* Directions:
Taking the line with "Task: Open the Tehran" as the first and the line with "Click the Wstecz" as the last, set down exactly every line in that range from the entries below, and no more.

--------------------

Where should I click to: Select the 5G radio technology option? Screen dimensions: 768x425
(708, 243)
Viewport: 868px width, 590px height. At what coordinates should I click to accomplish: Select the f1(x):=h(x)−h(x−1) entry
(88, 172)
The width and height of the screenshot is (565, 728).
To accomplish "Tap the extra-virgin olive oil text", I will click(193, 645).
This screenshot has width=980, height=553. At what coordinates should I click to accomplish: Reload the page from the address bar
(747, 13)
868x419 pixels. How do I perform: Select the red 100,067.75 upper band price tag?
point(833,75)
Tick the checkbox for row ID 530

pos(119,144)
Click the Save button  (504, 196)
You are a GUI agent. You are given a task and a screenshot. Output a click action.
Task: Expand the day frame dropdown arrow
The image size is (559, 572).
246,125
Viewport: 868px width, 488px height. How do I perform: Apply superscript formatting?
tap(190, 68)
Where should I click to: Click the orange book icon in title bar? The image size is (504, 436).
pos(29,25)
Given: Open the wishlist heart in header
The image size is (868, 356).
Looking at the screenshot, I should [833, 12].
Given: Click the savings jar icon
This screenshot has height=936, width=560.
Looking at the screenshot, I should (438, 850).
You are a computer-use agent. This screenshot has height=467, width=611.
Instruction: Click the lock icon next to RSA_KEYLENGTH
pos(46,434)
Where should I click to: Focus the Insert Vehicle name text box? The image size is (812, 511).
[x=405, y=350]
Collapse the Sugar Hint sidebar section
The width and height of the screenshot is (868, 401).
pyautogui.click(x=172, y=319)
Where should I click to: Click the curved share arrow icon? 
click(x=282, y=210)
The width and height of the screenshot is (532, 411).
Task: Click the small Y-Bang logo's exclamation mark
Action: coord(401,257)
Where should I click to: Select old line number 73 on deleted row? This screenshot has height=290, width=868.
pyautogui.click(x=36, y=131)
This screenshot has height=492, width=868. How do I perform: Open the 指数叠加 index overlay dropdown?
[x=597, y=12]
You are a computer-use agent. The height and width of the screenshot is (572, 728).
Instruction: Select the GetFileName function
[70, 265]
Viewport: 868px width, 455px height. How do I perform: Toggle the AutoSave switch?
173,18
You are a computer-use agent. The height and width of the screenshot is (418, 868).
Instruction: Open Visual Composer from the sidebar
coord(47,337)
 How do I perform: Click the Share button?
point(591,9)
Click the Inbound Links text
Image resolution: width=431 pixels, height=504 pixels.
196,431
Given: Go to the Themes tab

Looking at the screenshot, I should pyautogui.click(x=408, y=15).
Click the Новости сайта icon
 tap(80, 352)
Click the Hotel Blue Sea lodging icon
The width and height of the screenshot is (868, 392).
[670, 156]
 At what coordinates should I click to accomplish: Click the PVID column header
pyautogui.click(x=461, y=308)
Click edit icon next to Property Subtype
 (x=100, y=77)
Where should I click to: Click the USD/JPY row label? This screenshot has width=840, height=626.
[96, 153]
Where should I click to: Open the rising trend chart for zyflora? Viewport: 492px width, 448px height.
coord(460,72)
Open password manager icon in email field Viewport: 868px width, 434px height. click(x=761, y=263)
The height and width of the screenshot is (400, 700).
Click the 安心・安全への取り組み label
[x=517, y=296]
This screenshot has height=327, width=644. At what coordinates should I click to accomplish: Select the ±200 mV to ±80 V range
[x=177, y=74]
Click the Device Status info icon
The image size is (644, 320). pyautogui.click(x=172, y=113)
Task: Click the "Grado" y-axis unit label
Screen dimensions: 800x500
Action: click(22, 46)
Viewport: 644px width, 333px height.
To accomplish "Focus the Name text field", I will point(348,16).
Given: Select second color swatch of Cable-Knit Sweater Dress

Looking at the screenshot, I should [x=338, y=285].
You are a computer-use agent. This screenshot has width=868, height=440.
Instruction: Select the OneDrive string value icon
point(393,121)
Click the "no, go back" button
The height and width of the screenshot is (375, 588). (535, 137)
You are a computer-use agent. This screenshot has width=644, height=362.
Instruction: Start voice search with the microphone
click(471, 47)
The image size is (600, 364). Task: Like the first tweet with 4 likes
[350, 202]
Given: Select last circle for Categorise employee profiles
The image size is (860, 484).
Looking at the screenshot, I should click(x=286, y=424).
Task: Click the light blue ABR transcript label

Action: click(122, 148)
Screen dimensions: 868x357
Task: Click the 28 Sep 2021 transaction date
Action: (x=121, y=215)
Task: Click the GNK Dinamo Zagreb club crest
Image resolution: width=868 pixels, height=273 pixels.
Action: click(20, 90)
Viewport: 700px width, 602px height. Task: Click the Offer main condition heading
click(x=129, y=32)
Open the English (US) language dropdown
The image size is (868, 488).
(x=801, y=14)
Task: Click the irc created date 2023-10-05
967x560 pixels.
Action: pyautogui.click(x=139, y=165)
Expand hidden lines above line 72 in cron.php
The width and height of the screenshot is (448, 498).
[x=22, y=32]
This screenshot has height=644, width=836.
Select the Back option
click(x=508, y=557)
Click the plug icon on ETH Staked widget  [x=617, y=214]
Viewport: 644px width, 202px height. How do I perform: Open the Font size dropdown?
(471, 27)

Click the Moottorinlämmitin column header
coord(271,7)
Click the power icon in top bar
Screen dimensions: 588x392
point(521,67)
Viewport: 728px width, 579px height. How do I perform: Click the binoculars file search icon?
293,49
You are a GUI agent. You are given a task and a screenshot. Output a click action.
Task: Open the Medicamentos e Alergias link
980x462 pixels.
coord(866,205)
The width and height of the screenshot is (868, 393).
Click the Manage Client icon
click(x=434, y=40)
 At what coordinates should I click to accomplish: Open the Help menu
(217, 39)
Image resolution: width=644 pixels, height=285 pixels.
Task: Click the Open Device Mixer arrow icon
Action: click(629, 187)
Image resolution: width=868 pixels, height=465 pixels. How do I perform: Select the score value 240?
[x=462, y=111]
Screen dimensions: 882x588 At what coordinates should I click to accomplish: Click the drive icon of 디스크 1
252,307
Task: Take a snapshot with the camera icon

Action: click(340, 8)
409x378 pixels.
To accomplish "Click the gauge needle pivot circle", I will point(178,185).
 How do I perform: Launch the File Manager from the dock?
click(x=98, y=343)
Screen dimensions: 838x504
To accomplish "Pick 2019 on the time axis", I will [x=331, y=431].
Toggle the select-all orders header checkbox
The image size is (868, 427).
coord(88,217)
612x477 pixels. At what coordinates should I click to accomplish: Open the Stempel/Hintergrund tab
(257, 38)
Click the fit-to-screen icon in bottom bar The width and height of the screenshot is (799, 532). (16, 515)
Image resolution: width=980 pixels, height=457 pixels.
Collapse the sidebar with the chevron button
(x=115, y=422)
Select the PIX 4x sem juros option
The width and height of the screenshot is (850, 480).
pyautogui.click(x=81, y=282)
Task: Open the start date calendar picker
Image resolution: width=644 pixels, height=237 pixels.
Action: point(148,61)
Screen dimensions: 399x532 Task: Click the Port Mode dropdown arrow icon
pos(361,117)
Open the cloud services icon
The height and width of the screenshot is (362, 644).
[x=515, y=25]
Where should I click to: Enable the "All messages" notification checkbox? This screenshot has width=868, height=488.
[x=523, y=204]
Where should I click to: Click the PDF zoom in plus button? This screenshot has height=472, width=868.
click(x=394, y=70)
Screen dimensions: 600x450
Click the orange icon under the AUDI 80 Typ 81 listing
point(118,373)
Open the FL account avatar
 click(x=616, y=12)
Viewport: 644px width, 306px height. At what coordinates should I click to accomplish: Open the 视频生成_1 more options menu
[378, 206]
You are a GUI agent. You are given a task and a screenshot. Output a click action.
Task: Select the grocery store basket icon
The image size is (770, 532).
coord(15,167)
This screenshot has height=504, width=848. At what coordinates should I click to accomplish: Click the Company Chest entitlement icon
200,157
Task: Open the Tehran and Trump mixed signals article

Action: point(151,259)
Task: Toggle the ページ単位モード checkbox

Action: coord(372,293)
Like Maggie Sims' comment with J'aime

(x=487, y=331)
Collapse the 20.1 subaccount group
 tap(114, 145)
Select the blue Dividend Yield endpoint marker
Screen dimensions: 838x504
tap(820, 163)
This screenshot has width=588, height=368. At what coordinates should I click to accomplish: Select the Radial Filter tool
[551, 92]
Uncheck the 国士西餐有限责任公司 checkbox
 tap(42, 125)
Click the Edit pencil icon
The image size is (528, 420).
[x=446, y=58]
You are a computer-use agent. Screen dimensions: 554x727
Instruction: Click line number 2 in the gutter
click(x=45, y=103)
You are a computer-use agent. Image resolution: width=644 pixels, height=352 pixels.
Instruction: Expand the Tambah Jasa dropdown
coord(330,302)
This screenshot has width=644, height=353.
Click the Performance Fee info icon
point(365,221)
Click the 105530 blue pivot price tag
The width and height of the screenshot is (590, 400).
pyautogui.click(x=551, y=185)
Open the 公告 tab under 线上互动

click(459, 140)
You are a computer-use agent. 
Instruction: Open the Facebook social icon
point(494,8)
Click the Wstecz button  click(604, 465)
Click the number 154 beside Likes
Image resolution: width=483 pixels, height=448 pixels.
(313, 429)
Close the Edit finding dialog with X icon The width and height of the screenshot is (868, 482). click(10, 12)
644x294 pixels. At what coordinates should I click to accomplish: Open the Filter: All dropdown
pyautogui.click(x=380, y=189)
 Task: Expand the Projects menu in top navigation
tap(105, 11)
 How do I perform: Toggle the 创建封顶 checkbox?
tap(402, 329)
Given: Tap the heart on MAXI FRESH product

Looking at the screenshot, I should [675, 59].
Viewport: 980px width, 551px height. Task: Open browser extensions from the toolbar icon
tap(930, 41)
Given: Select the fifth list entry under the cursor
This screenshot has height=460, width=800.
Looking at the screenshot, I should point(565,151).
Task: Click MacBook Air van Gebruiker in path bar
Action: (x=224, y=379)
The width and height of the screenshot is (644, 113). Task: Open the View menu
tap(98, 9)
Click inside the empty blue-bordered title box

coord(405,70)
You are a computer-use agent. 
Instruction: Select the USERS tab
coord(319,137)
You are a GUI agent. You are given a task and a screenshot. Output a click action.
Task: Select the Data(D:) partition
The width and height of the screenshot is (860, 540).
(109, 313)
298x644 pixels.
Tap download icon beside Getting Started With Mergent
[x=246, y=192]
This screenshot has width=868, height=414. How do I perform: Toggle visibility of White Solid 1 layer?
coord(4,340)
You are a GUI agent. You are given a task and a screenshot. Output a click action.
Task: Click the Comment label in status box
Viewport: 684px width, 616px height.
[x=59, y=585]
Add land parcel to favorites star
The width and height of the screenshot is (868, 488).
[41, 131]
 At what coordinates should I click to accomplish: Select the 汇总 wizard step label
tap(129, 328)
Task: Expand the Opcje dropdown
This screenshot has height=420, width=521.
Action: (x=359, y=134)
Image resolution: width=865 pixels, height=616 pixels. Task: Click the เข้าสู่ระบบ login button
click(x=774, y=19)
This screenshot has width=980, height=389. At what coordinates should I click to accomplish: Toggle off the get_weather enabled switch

--------------------

* Solution:
Task: Open the Tehran and Trump mixed signals article

Action: point(151,259)
Task: Toggle the ページ単位モード checkbox

Action: coord(372,293)
Like Maggie Sims' comment with J'aime

(x=487, y=331)
Collapse the 20.1 subaccount group
 tap(114, 145)
Select the blue Dividend Yield endpoint marker
Screen dimensions: 838x504
tap(820, 163)
This screenshot has width=588, height=368. At what coordinates should I click to accomplish: Select the Radial Filter tool
[551, 92]
Uncheck the 国士西餐有限责任公司 checkbox
 tap(42, 125)
Click the Edit pencil icon
The image size is (528, 420).
[x=446, y=58]
You are a computer-use agent. Screen dimensions: 554x727
Instruction: Click line number 2 in the gutter
click(x=45, y=103)
You are a computer-use agent. Image resolution: width=644 pixels, height=352 pixels.
Instruction: Expand the Tambah Jasa dropdown
coord(330,302)
This screenshot has width=644, height=353.
Click the Performance Fee info icon
point(365,221)
Click the 105530 blue pivot price tag
The width and height of the screenshot is (590, 400).
pyautogui.click(x=551, y=185)
Open the 公告 tab under 线上互动

click(459, 140)
You are a computer-use agent. 
Instruction: Open the Facebook social icon
point(494,8)
Click the Wstecz button  click(604, 465)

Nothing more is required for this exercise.